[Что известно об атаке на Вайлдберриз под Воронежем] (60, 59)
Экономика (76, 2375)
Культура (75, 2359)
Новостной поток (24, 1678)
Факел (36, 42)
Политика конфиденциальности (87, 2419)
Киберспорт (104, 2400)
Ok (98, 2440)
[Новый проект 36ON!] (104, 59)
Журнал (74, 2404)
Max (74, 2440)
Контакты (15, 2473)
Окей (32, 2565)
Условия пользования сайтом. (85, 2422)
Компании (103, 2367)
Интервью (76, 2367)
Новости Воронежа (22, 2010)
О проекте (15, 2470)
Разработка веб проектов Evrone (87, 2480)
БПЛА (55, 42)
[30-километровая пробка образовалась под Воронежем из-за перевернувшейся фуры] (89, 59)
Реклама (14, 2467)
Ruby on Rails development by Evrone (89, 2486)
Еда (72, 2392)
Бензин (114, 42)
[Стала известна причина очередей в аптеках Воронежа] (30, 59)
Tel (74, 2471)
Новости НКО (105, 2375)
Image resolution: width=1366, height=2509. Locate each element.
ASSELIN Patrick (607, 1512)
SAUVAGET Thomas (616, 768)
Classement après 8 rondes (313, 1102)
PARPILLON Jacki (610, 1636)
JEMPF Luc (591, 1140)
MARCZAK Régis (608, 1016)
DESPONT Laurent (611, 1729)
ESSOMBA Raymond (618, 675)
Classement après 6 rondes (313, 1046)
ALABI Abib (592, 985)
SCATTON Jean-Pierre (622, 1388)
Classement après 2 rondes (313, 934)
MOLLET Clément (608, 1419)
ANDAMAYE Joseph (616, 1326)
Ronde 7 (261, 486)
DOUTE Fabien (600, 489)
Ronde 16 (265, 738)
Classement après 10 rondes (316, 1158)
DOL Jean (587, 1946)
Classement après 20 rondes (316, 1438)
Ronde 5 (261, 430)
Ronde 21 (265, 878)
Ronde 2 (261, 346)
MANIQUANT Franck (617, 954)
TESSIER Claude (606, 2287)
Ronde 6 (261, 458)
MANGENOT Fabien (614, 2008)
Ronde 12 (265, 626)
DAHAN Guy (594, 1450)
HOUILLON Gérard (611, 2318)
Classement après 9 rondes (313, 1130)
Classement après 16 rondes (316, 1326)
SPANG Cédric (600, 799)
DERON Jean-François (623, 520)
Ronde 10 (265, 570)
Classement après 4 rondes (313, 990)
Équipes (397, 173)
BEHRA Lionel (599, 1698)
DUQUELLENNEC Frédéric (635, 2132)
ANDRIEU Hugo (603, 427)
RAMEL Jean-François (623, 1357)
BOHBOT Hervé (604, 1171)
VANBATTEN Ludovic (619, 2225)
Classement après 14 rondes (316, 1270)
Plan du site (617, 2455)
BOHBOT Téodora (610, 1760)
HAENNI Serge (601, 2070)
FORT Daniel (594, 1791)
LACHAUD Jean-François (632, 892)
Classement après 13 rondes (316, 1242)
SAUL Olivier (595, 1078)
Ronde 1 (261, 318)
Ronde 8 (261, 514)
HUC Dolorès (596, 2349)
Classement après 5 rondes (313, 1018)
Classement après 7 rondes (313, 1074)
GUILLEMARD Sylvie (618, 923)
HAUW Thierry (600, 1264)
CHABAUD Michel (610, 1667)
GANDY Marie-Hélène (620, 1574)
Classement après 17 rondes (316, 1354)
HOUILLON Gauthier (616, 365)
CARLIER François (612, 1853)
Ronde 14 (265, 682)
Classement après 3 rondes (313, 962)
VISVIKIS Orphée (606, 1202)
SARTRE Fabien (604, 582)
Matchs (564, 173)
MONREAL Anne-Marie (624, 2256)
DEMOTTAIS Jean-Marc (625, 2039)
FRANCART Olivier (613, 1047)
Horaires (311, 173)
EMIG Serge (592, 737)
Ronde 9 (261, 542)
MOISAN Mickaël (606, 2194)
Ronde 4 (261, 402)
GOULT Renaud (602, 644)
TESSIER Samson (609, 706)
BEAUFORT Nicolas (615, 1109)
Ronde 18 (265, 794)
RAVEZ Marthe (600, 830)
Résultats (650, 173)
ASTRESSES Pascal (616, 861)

### [What is being asked]
Above are the records; retype them all without a single difference.

### [Result]
[Что известно об атаке на Вайлдберриз под Воронежем] (60, 59)
Экономика (76, 2375)
Культура (75, 2359)
Новостной поток (24, 1678)
Факел (36, 42)
Политика конфиденциальности (87, 2419)
Киберспорт (104, 2400)
Ok (98, 2440)
[Новый проект 36ON!] (104, 59)
Журнал (74, 2404)
Max (74, 2440)
Контакты (15, 2473)
Окей (32, 2565)
Условия пользования сайтом. (85, 2422)
Компании (103, 2367)
Интервью (76, 2367)
Новости Воронежа (22, 2010)
О проекте (15, 2470)
Разработка веб проектов Evrone (87, 2480)
БПЛА (55, 42)
[30-километровая пробка образовалась под Воронежем из-за перевернувшейся фуры] (89, 59)
Реклама (14, 2467)
Ruby on Rails development by Evrone (89, 2486)
Еда (72, 2392)
Бензин (114, 42)
[Стала известна причина очередей в аптеках Воронежа] (30, 59)
Tel (74, 2471)
Новости НКО (105, 2375)
Image resolution: width=1366, height=2509. Locate each element.
ASSELIN Patrick (607, 1512)
SAUVAGET Thomas (616, 768)
Classement après 8 rondes (313, 1102)
PARPILLON Jacki (610, 1636)
JEMPF Luc (591, 1140)
MARCZAK Régis (608, 1016)
DESPONT Laurent (611, 1729)
ESSOMBA Raymond (618, 675)
Classement après 6 rondes (313, 1046)
ALABI Abib (592, 985)
SCATTON Jean-Pierre (622, 1388)
Classement après 2 rondes (313, 934)
MOLLET Clément (608, 1419)
ANDAMAYE Joseph (616, 1326)
Ronde 7 (261, 486)
DOUTE Fabien (600, 489)
Ronde 16 (265, 738)
Classement après 10 rondes (316, 1158)
DOL Jean (587, 1946)
Classement après 20 rondes (316, 1438)
Ronde 5 (261, 430)
Ronde 21 (265, 878)
Ronde 2 (261, 346)
MANIQUANT Franck (617, 954)
TESSIER Claude (606, 2287)
Ronde 6 (261, 458)
MANGENOT Fabien (614, 2008)
Ronde 12 (265, 626)
DAHAN Guy (594, 1450)
HOUILLON Gérard (611, 2318)
Classement après 9 rondes (313, 1130)
Classement après 16 rondes (316, 1326)
SPANG Cédric (600, 799)
DERON Jean-François (623, 520)
Ronde 10 (265, 570)
Classement après 4 rondes (313, 990)
Équipes (397, 173)
BEHRA Lionel (599, 1698)
DUQUELLENNEC Frédéric (635, 2132)
ANDRIEU Hugo (603, 427)
RAMEL Jean-François (623, 1357)
BOHBOT Hervé (604, 1171)
VANBATTEN Ludovic (619, 2225)
Classement après 14 rondes (316, 1270)
Plan du site (617, 2455)
BOHBOT Téodora (610, 1760)
HAENNI Serge (601, 2070)
FORT Daniel (594, 1791)
LACHAUD Jean-François (632, 892)
Classement après 13 rondes (316, 1242)
SAUL Olivier (595, 1078)
Ronde 1 (261, 318)
Ronde 8 (261, 514)
HUC Dolorès (596, 2349)
Classement après 5 rondes (313, 1018)
Classement après 7 rondes (313, 1074)
GUILLEMARD Sylvie (618, 923)
HAUW Thierry (600, 1264)
CHABAUD Michel (610, 1667)
GANDY Marie-Hélène (620, 1574)
Classement après 17 rondes (316, 1354)
HOUILLON Gauthier (616, 365)
CARLIER François (612, 1853)
Ronde 14 (265, 682)
Classement après 3 rondes (313, 962)
VISVIKIS Orphée (606, 1202)
SARTRE Fabien (604, 582)
Matchs (564, 173)
MONREAL Anne-Marie (624, 2256)
DEMOTTAIS Jean-Marc (625, 2039)
FRANCART Olivier (613, 1047)
Horaires (311, 173)
EMIG Serge (592, 737)
Ronde 9 (261, 542)
MOISAN Mickaël (606, 2194)
Ronde 4 (261, 402)
GOULT Renaud (602, 644)
TESSIER Samson (609, 706)
BEAUFORT Nicolas (615, 1109)
Ronde 18 (265, 794)
RAVEZ Marthe (600, 830)
Résultats (650, 173)
ASTRESSES Pascal (616, 861)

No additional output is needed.